Каймак в тот же миг оборвал свою речь, вскочил и устремился к выходу.
– Не беркикю, а барбекю, – поправил он егеря и сказал всем: – Приятного аппетита, господа!
Ражный облегченно вздохнул и открыто посмотрел финансисту в лицо.
– И где же повышенная энергия твоего шефа? Кажется, он вообще свихнулся после Америки… Понимаю, голодное детство, но при чем здесь наш проект?
Почудилось, Поджарову стало стыдно за шефа, отвернулся, будто бы доставая рокфор, сказал с бодрой усмешкой:
– Путь к сердцу мужчины!.. Он просто проголодался. Вот покушает, и увидишь…
– В его присутствии никаких переговоров, – оборвал Ражный. – Мне он не нужен ни голодный, ни сытый.
– Опять ультиматумы, – расстроился финансист, махнул рукой и случайно уронил бутылку – вино хлынуло на скатерть и побежало к нему на колени.
– Он привез из Нью-Йорка два миллиона! Наличными! – отрывисто и страстно сказал он, не обращая внимания на потоп. – Деньги на реализацию нашего проекта! На создание и содержание школ. И это лишь первое поступление капитала!
– Странно: кто дает такие деньги? Посмотреть – извращенец, послушать его – полный идиот…

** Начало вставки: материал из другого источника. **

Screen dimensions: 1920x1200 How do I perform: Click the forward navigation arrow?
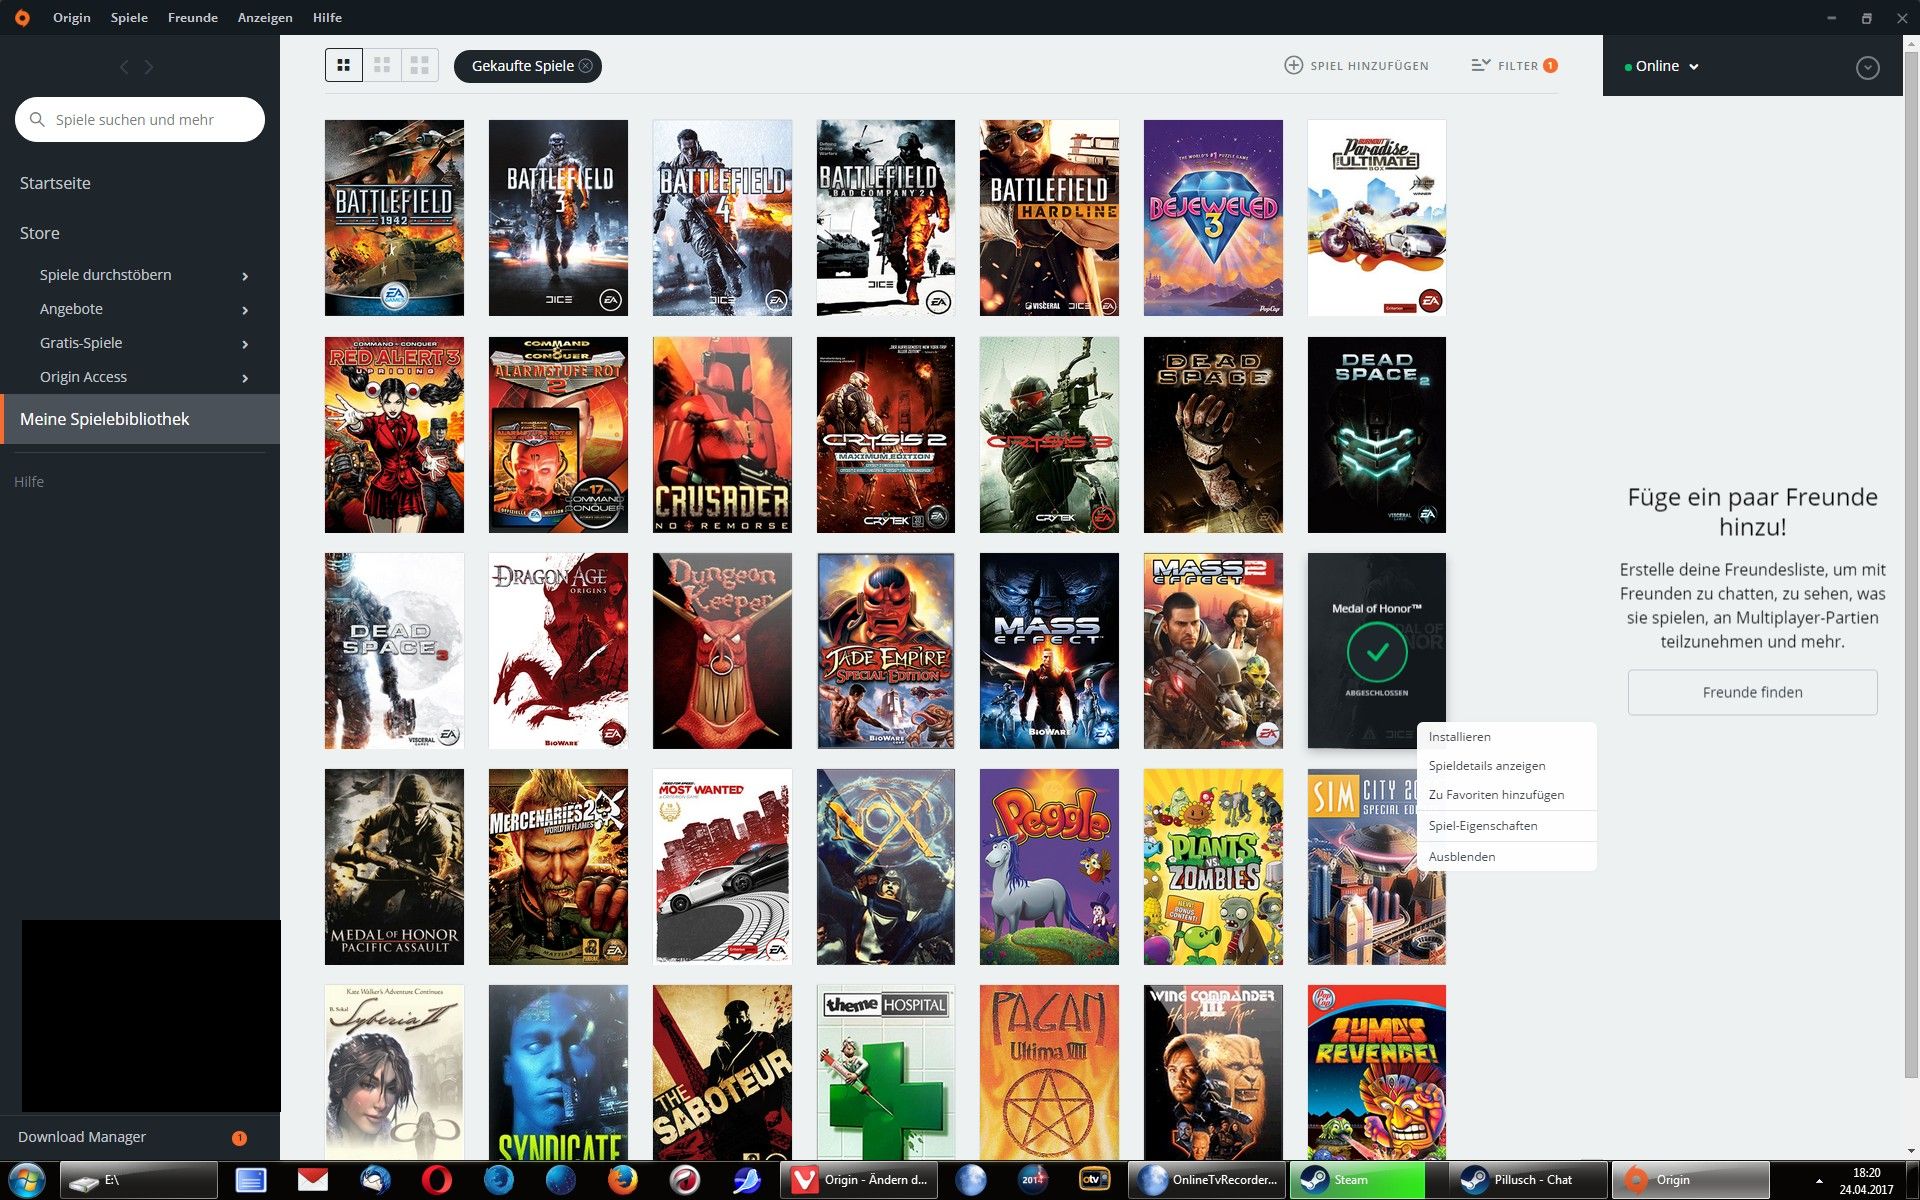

– Да! У нас всякий инакомыслящий – идиот! – вдруг согласился Поджаров. – А для Штатов – вполне нормальный и прогрессивный человек и вовсе не извращенец. Везде в мире принимают и понимают, особенно богатые люди. Это мы тут все идиоты и извращенцы, потому что не умеем ни жить, ни работать, ни уважать друг друга. Между прочим, говорят, что Михаил Идрисович – человек будущей России, свободный, раскрепощенный и демократичный. Разве тебе не хочется жить богато и с детской непосредственностью? И никогда не слышать слово – нельзя?
– Много чего хочется…
– У богатых свои причуды… Находят общий язык. – Он понял, что хватил через край в своих верноподданических чувствах, прожевал и запил рокфор соком. – Никогда не ел этот сырок. И знаешь, совсем даже не плохо. А омуль с душком вообще замечательная штука! Попробуй? На запах внимания не обращай, как только возьмешь в рот – никакого запаха…
– Мы ждем японца? – в упор спросил Ражный.
Финансист на сей раз ответил честно:
– Должен быть с минуты на минуту. Без него нельзя.
– Это он вас помирил?
И тут Ражный вдруг понял причину столь резкой перемены в поведении Поджарова: прямо на обеденный стол глядели пластмассовые кабаньи глаза и раздутые, хищные ноздри будто тянули воздух и принюхивались к резкому запаху тухлятины.
Да он под пристальным взглядом камер ничего, кроме дифирамбов, и петь не станет!
– Кстати, а почему бы нам не встретить Хоори? – предложил Ражный. – Если с минуты на минуту? И свежим воздухом подышать? Здесь все провоняло гнилой рыбой.